### [DATA FOR THIS EXERCISE]
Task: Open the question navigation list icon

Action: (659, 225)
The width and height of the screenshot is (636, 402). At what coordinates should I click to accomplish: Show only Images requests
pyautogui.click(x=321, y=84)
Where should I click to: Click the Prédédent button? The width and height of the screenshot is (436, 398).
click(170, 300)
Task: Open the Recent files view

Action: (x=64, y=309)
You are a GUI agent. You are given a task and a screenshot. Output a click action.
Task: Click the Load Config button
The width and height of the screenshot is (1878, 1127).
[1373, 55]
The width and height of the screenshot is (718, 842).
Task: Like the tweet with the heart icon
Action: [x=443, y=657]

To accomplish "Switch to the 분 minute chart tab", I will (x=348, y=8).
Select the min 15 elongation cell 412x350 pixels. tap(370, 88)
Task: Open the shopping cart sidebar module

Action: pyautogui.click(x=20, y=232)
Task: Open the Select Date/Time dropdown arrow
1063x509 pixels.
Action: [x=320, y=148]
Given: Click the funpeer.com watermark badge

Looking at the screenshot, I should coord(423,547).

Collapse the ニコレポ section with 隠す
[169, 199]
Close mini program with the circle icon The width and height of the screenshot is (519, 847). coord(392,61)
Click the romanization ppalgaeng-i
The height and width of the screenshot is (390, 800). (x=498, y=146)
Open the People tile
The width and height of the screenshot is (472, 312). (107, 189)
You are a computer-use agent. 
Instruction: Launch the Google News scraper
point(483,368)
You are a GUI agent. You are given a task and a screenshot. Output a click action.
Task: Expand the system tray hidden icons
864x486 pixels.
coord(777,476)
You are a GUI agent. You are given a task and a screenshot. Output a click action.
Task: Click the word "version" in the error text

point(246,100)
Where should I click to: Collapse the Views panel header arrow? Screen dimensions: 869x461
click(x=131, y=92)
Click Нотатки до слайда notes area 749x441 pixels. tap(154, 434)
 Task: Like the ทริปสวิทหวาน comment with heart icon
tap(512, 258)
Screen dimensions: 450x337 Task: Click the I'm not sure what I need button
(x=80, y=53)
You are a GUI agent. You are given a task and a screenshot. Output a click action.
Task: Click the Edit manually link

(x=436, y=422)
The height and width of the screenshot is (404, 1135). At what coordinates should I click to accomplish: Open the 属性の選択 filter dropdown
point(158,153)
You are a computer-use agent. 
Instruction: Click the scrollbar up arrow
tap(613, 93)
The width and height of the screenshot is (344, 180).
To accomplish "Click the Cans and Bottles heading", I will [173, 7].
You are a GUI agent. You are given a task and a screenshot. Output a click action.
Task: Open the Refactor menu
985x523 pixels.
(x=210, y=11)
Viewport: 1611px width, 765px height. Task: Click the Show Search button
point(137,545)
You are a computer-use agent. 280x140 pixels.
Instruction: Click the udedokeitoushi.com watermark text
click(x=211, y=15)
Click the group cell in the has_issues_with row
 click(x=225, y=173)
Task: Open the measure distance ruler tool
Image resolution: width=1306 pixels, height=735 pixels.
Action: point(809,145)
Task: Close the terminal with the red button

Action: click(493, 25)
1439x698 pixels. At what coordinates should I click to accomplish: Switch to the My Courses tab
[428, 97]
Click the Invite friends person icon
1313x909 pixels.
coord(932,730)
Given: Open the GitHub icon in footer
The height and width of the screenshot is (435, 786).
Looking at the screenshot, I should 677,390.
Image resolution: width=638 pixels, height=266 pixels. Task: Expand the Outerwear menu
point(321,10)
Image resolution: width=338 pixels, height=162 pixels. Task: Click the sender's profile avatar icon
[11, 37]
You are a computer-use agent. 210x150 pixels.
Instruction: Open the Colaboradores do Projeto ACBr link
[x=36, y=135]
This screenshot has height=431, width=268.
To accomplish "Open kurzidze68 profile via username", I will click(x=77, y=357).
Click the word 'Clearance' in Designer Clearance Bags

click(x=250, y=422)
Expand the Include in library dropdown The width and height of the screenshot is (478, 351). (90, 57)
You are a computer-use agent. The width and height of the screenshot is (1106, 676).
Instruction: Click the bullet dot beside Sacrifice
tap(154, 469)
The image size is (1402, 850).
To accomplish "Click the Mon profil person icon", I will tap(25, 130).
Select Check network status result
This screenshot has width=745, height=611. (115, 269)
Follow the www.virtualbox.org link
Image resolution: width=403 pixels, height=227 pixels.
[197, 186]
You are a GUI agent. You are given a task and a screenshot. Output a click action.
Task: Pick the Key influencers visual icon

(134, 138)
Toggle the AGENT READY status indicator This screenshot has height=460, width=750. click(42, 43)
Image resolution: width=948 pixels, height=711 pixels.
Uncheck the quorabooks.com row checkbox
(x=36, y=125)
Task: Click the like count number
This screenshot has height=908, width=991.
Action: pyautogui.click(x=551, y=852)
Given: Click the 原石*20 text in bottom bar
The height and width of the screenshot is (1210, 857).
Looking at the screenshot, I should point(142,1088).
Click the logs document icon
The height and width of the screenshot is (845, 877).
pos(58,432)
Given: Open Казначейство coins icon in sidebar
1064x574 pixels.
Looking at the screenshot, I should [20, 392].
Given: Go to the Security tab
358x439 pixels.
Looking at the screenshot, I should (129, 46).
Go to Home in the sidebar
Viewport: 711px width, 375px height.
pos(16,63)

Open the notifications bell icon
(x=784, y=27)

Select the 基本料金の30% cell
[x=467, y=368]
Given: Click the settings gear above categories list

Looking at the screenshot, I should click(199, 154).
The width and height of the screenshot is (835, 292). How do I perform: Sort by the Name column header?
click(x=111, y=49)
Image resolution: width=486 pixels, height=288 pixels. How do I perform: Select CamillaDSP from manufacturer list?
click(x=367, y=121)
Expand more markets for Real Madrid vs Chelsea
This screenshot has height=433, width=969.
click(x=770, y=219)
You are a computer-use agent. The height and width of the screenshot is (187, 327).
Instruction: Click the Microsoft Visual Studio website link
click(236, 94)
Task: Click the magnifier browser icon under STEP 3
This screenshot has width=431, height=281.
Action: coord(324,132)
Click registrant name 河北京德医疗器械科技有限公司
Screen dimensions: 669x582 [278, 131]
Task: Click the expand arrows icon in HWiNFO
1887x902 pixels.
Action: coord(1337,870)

### [WHAT YOU WILL DO]
Go through the entries above and say how many lines include the word "computer". Give the number only.

### [OUTPUT]
6